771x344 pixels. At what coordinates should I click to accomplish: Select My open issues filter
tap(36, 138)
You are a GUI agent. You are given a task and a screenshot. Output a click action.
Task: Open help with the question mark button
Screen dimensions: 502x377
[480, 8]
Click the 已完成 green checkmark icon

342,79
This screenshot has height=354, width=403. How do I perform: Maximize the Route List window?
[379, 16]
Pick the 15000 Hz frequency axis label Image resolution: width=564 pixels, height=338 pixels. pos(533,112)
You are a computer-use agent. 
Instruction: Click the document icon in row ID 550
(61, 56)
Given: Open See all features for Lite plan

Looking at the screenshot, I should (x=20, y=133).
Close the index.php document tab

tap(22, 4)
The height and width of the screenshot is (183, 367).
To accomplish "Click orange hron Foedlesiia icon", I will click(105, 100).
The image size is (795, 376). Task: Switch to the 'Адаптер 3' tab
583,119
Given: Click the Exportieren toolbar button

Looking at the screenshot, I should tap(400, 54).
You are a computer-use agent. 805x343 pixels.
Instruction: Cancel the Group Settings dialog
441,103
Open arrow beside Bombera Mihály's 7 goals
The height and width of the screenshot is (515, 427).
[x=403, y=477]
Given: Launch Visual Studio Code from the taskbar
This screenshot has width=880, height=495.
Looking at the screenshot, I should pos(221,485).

*-*-*

◆ **Required action**: Your answer should consist of all lines above that include the string "computer".

◆ **Exercise result**:
You are a computer-use agent. 
You are a computer-use agent. 805x343 pixels.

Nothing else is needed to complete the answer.